— Le jour où ils ont envoyé Buckmaster à la ferme d’organes.
— As-tu participé au choix ?
— Penses-tu que j’en aurais été capable, Shadrak ?
— L’expérience m’a appris une chose, explique-t-il, c’est que les gens qui se sentent coupables ont une façon bien à eux de répondre à une question gênante par une autre question.
Ce trait ne semble pas l’atteindre, et Shadrak regrette aussitôt d’avoir parlé ainsi. Nikki est une femme de caractère. À présent qu’il l’a démasquée, elle est tout à fait calme, et c’est d’une voix égale qu’elle déclare :
— Gengis Mao t’a choisi tout seul. Je n’ai pas été consultée.
— Très bien.
— Tu peux me croire.
Shadrak hoche la tête.
— Je te crois.
— Et ?
— Quand tu as appris que j’étais désigné, as-tu fait la moindre tentative pour l’amener à changer d’avis ?
— Quelqu’un a-t-il jamais amené Gengis Mao à changer d’avis sur quoi que ce soit ?
— Tu vois comme tu esquives ma question en posant une question de ton cru ?
Cette fois, le coup porte. Elle perd un peu de l’aplomb qu’elle venait de retrouver. Son regard se détourne, et elle fait d’une voix sourde :
— Bon. D’accord. Non, je n’ai pas tenté de discuter avec lui.

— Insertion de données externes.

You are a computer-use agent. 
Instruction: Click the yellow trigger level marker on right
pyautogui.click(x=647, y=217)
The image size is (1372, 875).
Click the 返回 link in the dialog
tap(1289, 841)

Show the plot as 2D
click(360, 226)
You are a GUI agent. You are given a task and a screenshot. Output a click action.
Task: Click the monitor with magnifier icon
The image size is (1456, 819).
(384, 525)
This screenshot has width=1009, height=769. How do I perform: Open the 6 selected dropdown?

Shadrak reste un moment silencieux avant de déclarer :
— Je croyais bien te connaître, Nikki. Je me trompais.
— Ce qui veut dire ?
— Je pensais que tu faisais partie de ceux qui voient dans les êtres humains des fins et non des moyens. Je n’imaginais pas que tu laisserais envoyer un, heu, un ami intime à la casse sans lever le petit doigt pour le sauver, sans même l’avertir de son sort, sans lui donner le moindre indice de ce qui a été décidé pour lui. Mieux, tu commences à l’éviter. Comme si tu l’avais rayé de tes listes et rangé dans la catégorie des non-personnes dès l’instant où il a été choisi. Comme si tu craignais que sa déveine soit contagieuse.

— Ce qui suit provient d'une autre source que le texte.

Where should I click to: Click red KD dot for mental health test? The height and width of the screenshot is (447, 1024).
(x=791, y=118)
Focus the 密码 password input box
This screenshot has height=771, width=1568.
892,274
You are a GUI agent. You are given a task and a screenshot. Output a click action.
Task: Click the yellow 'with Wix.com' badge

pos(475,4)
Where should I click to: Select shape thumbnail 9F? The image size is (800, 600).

— Pourquoi me fais-tu un sermon, Shadrak ?
— Parce que j’ai mal. Parce qu’un être que j’aimais m’a vendu. Parce que je ne peux pas me résoudre à te faire mal à mon tour d’une façon tant soit peu réelle.

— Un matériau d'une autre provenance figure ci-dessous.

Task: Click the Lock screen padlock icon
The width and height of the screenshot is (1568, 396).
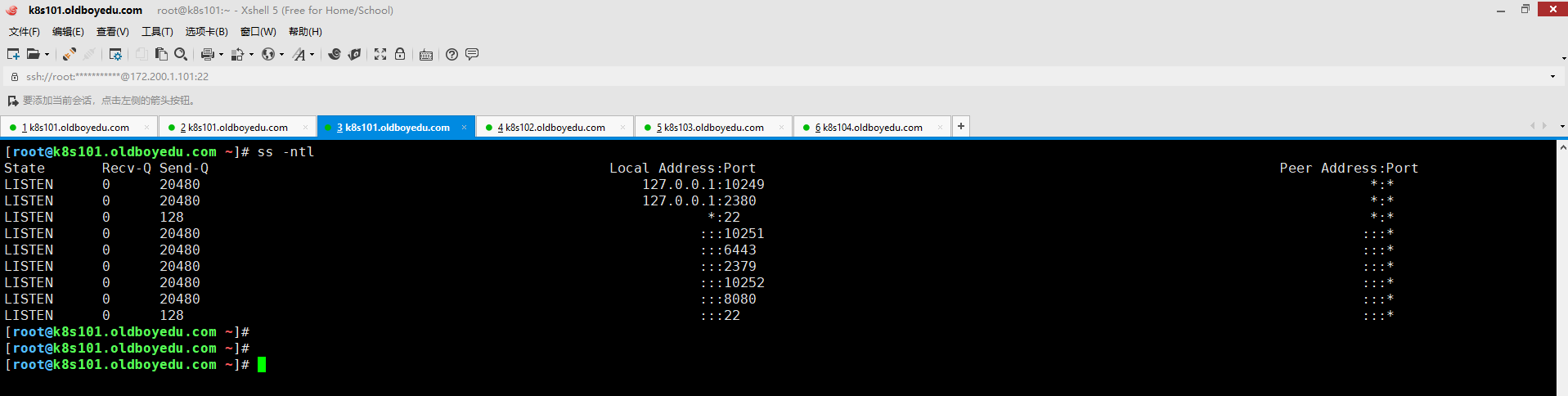Action: tap(400, 54)
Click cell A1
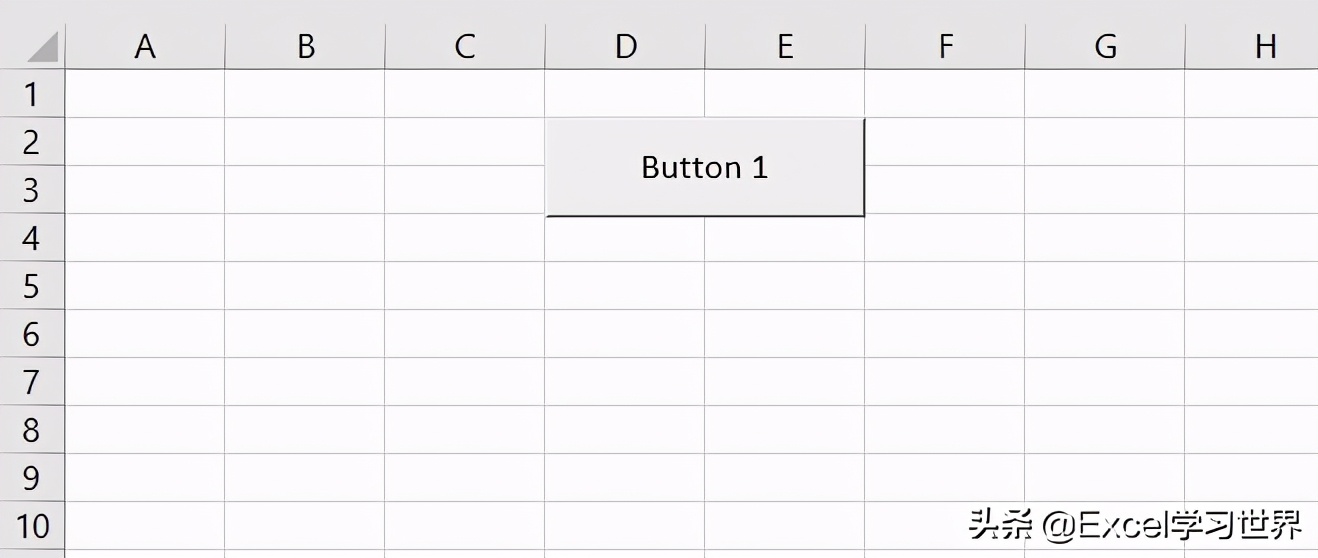The width and height of the screenshot is (1318, 558). [x=145, y=94]
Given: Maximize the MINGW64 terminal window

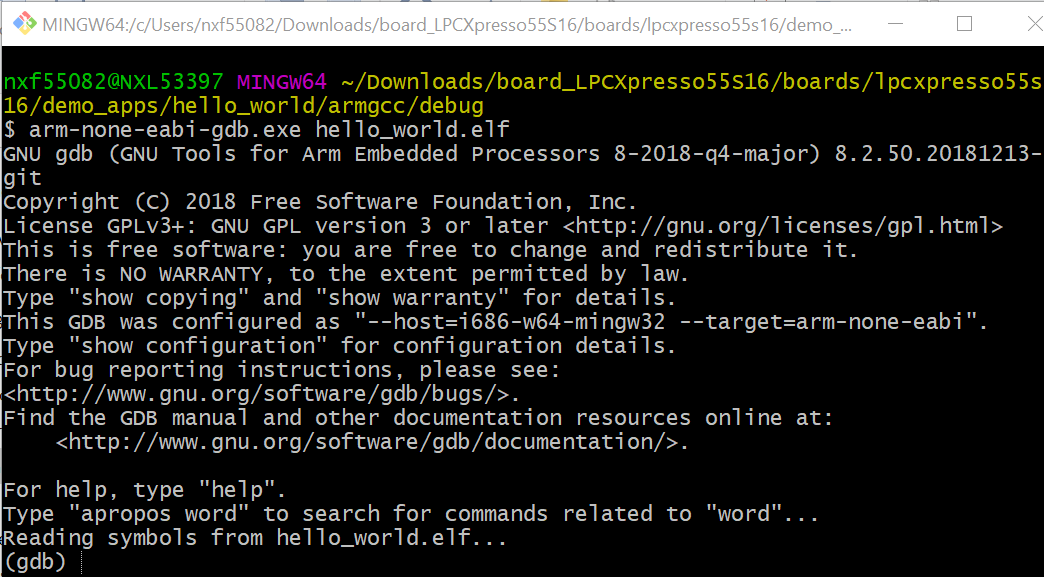Looking at the screenshot, I should [x=964, y=23].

— Qu’aurais-tu voulu que je fasse ? demande Nikki.
— Ce qu’il fallait.
— C’est-à-dire ?
— Tu aurais pu tenir tête à Gengis Mao. Tu aurais pu lui dire que tu refusais de participer à l’élimination de ton amant. Tu aurais pu lui apprendre qu’il existait un lien entre nous et que tu n’étais pas capable de… Bon sang, Nikki, je ne devrais pas avoir à te dire tout ça !
— Je suis bien certaine que Gengis Mao n’ignorait rien de nos rapports.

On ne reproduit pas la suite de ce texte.